W3C home > Mailing lists > Public > public-i18n-its-ig@w3.org > June 2008

Re: Streaming ITS processor

From: Jim Hargrave <jhargraveiii@gmail.com>
Date: Tue, 17 Jun 2008 22:48:01 -0600
Message-ID: <48589381.9000302@gmail.com>
To: public-i18n-its-ig@w3.org

I wonder if there could be a compromise. The XML package I use in Python 
(ElementTree) lets you iterate over chunks of XML using a list of 
supplied xpath expressions. You get the benefits of in-memory 
processing, while limiting processing to these smaller chunks of XML. In 
most of the XML instances we localize it is possible to break it up into 
smaller, self-contained pieces. I could imagine an XML filter having a 
"chunking" parameter which would take a list of xpath expressions that 
would allow the filter to iterate over these chunks in the proper 
sequence. You could then apply the ITS rules to these smaller pieces.

The tricky part, for some XML instances, would be choosing the right  
atomic units that would provide complete self contained context for the 
ITS rule set. I wonder if this could this be determined automatically? 
If not setting it manually would be no more difficult then writing the 
ITS rules in the first place.


Felix Sasaki wrote:
> Jirka Kosek さんは書きました:
>> Asgeir Frimannsson wrote:
>>> I guess this is one of the areas where you have a gut feeling that 
>>> something could be done better, but have no implementations to 
>>> justify that claim :) Some of the main drawbacks with ITS at the 
>>> moment are:
>>> - Having to load the instance document into memory for processing
>>> - Having to traverse the in-memory DOM for each rule, as most xpath 
>>> processors take one expression and returns a node set.

[TASK INSTRUCTIONS]
**A.** Answer these about the mailing list message on a streaming ITS processor:
(i) Which XML package does the writer use in Python?
(ii) What would the proposed "chunking" parameter take?
(iii) In the quoted list of drawbacks, what has to be traversed for each rule?
**B.** Please write the next part of the mailing list message on a streaming ITS processor, starting after its last line.
You won't need the records.

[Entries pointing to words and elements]

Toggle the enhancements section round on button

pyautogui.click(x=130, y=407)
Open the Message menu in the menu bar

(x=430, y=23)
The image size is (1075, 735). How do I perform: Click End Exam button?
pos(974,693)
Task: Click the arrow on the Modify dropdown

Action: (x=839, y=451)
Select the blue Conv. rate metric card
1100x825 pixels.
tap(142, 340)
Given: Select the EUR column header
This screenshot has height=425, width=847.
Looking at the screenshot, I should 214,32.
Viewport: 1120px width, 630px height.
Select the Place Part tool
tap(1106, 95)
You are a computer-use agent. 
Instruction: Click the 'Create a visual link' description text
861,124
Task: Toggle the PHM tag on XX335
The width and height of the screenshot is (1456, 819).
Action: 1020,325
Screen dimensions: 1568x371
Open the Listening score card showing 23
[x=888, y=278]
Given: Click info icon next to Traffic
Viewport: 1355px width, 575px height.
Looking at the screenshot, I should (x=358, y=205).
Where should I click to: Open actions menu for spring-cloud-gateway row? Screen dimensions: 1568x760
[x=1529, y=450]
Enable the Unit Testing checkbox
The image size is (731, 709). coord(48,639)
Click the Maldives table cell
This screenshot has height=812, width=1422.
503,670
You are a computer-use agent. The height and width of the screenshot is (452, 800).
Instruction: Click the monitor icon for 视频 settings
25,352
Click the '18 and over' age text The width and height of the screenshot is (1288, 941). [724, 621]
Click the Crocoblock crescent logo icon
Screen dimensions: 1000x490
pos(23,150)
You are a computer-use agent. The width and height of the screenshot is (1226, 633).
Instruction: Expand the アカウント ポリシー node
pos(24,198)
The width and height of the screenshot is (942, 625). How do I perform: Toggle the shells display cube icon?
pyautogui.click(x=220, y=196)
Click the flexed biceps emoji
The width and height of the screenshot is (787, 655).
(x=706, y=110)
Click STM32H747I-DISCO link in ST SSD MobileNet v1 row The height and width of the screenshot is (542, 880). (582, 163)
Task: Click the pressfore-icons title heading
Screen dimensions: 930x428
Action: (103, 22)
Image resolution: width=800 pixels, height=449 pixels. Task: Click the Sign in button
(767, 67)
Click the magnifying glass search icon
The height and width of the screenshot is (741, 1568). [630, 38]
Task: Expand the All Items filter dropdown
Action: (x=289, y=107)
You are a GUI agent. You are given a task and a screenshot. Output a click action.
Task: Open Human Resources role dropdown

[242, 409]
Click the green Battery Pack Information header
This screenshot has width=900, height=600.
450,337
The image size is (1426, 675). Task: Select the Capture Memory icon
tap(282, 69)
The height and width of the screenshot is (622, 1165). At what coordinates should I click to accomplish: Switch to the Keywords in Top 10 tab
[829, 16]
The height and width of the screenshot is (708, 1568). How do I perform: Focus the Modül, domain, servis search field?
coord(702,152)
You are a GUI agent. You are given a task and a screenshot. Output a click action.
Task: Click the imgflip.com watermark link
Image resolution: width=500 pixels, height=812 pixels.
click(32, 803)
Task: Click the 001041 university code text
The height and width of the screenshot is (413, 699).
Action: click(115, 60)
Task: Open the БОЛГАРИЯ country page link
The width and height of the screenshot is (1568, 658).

[SET OF ANSWERS]
**A.**
(i) ElementTree
(ii) A list of xpath expressions
(iii) The in-memory DOM

**B.**
>> Please note that as long as you stick to XPath patterns (not full 
>> expressions) you can use internal pattern matching API of XSLT 
>> processor which is optimized for this task and gives much better 
>> performance then naive evaluating of each XPath against document tree.
> Asgeir, thanks for pointing to the Blog from Jeni, and Jirka, thanks 
> for pointing out the benefit of using XPath (XSLT) patterns here. I'm 
> wondering if these patterns would do the job for Asgeir, and I'm aware 
> that this is no perfect solution. If you, Asgeir, still want to have 
> something more streamable, "Compile a state machine based on a set of 
> rules", it would be good to know how you want to construct these 
> rules: based on XPath, a subset of XPath (like the XSLT patterns or 
> the EBNF in the Wiki), or something completely different.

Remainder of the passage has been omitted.